§ **HOW TO COMPLETE THIS TASK**
Look below for the line with "Screen dimensions: 965x644" and the line with "Viewport: 412px width, 475px height.". Copy exactly those two lines and every line between, but not the pictures.

§ **Collection entries**
+--

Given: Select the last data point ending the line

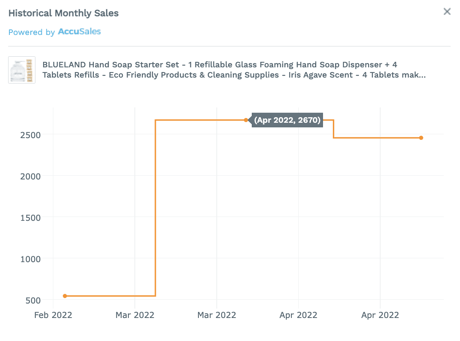Looking at the screenshot, I should (x=421, y=138).
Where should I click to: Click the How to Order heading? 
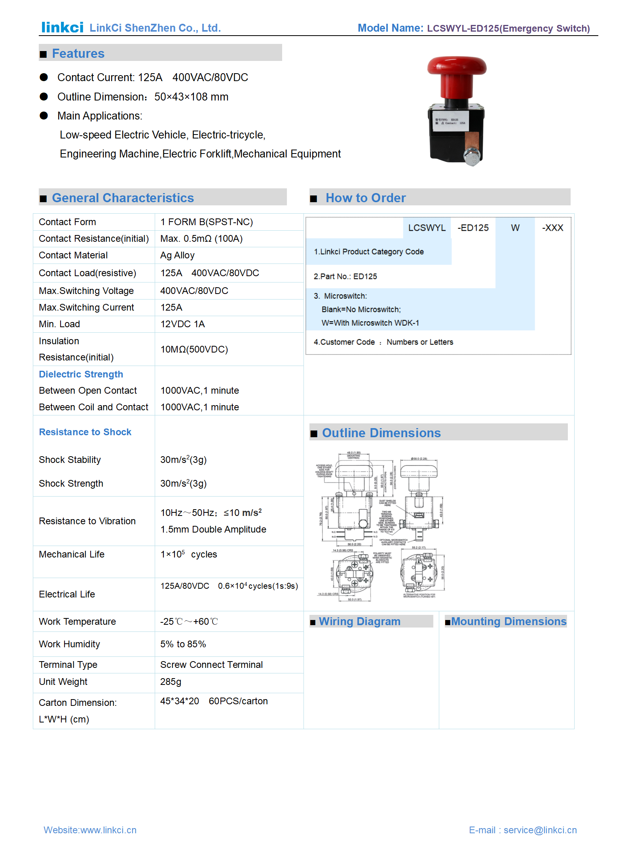coord(365,198)
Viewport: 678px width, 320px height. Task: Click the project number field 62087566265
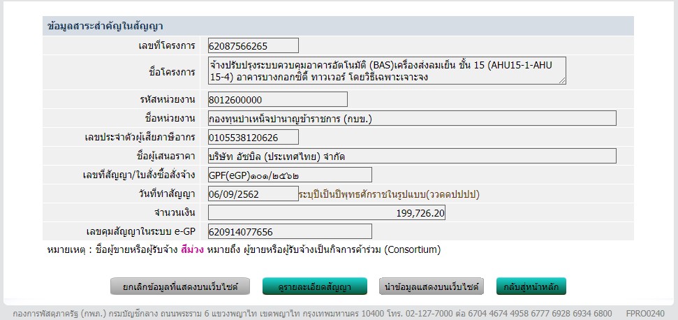(253, 46)
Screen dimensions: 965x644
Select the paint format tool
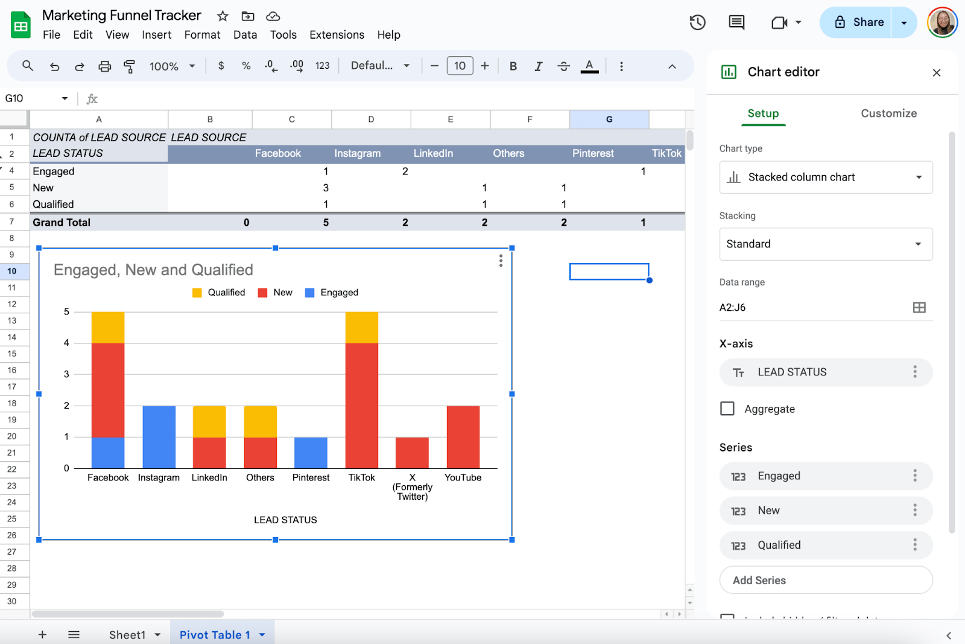coord(129,66)
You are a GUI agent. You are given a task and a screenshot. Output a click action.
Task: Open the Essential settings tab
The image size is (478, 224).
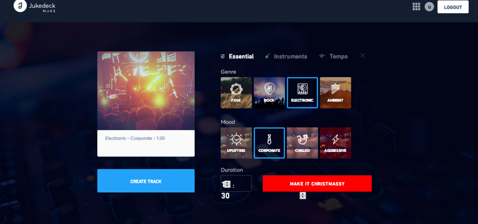[237, 56]
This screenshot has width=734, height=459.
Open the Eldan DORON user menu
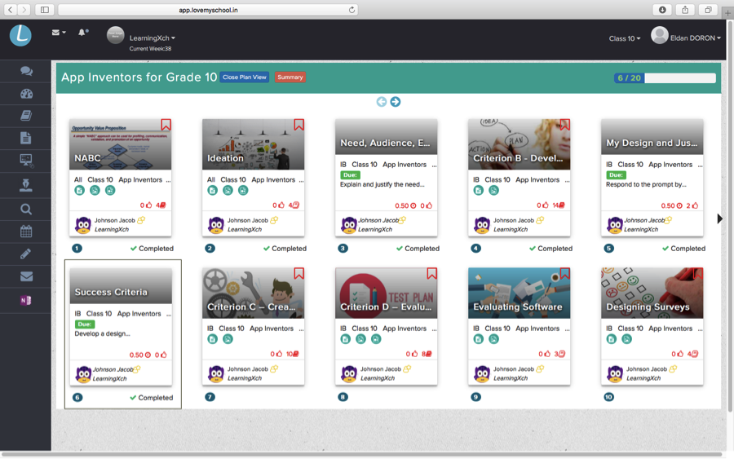tap(686, 38)
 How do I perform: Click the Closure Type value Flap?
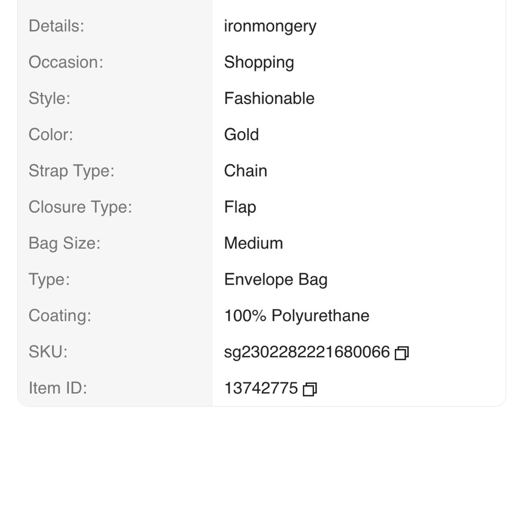tap(240, 208)
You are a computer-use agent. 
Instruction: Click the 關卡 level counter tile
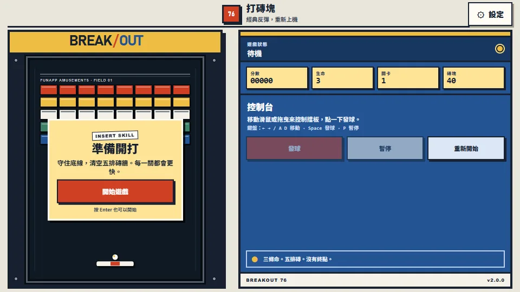coord(408,78)
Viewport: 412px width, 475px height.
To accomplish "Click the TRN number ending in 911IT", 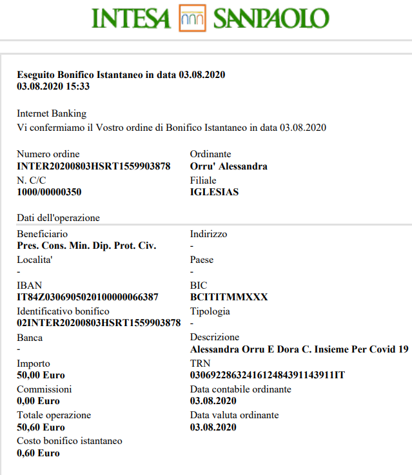I will (268, 375).
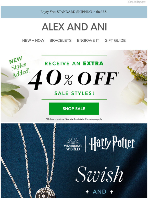
Task: Click the pink hyacinth flower image
Action: point(135,61)
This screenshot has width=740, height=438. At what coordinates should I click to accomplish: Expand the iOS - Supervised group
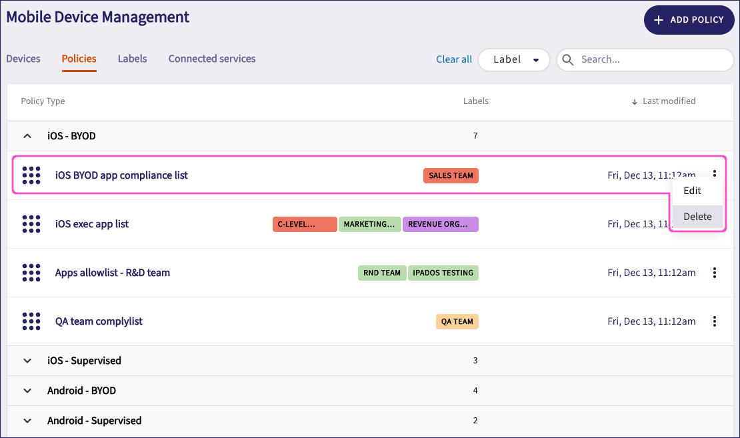(x=27, y=361)
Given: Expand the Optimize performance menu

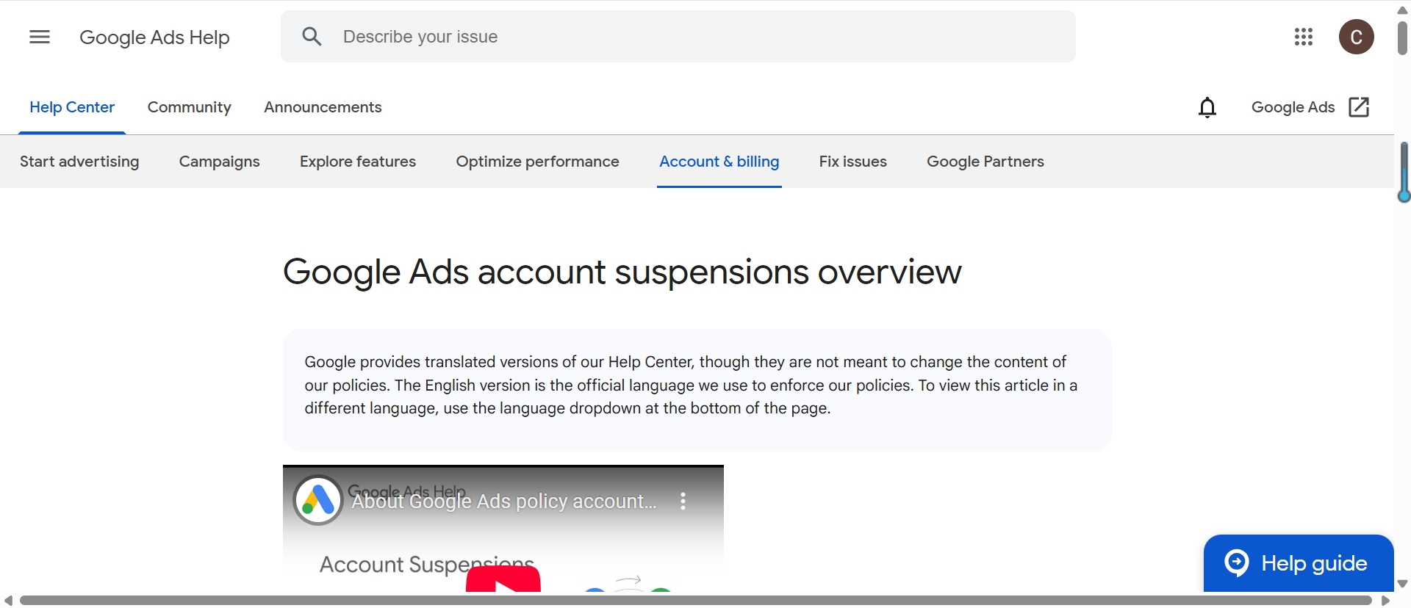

+--

§ **EXPECTED ANSWER**
Screen dimensions: 965x644
Select the paint format tool
coord(129,66)
You are a GUI agent. You are given a task and a screenshot. Output a click action.
Task: Open the Essential settings tab
The image size is (478, 224).
[237, 56]
This screenshot has width=734, height=459.
Open the Eldan DORON user menu
tap(686, 38)
 How do I perform: Click the Closure Type value Flap?
tap(240, 208)
You are a computer-use agent. 
Instruction: Click the 關卡 level counter tile
coord(408,78)
Viewport: 412px width, 475px height.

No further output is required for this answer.